Hi. This is the first I've heard of this. I looked into it briefly and I believe I know what's going on. I don't have time to write it up tonight, but I'll try to do it soon. For starters, the microbenchmark is not good. It should time the test repeatedly so that you can make sure you're getting a repeatable result. Timing the first run gives you startup transients, which are not what you want. Also you have to figure out how you want to deal with garbage collection: either eliminate it from the timings by calling System.gc() outside of the timing loop, or time runs long enough to predictably include GC.

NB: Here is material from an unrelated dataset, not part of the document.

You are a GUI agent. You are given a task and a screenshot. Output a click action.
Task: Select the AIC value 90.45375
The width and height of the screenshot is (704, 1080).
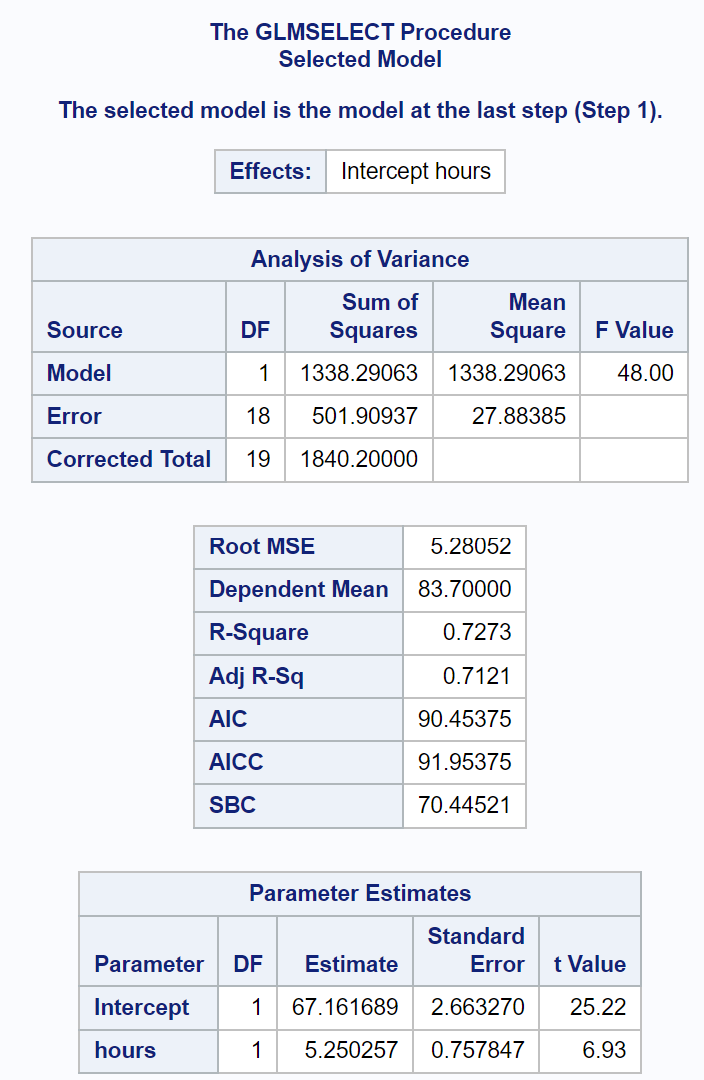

That said, Hashtable really is faster than HashMap for the data set in this benchmark: strings formed from sequential numbers. The pre 1.4 HashMap implementation, which was retained in Hashtable, does very well on sequential keys because it doesn't scatter them at all: it puts them in sequential buckets. As a result, there are *no* collisions. The price you pay is that certain regular but non-consecutive sequences will all hash to the same bucket, resulting in horrible performance. The 1.4 version (and especially the 1.4.1 version) scatters the keys pseudo-randomly, resulting in occasional collisions when hashing consecutive sequences like the one in the microbenchmark. (The mathematics of this is pretty simple; you can easily calculate roughly how many collisions you'll get.) To test this conjecture, use pseudo-random numbers in the keys instead of consecutive. I did, and found that HashMap is a bit faster than Hashtable, as expected.
Loosely speaking, then, the 1.4.1 implementation is a better general purpose implementation. If you know that you'll be dealing with a consecutive sequence, the 1.3 implementation (still present in Hashtable) could well be faster. On the other hand, for consecutive keys you could just use an array (or List), which would be *really* fast : )
I hope this brief letter was at all comprehensible.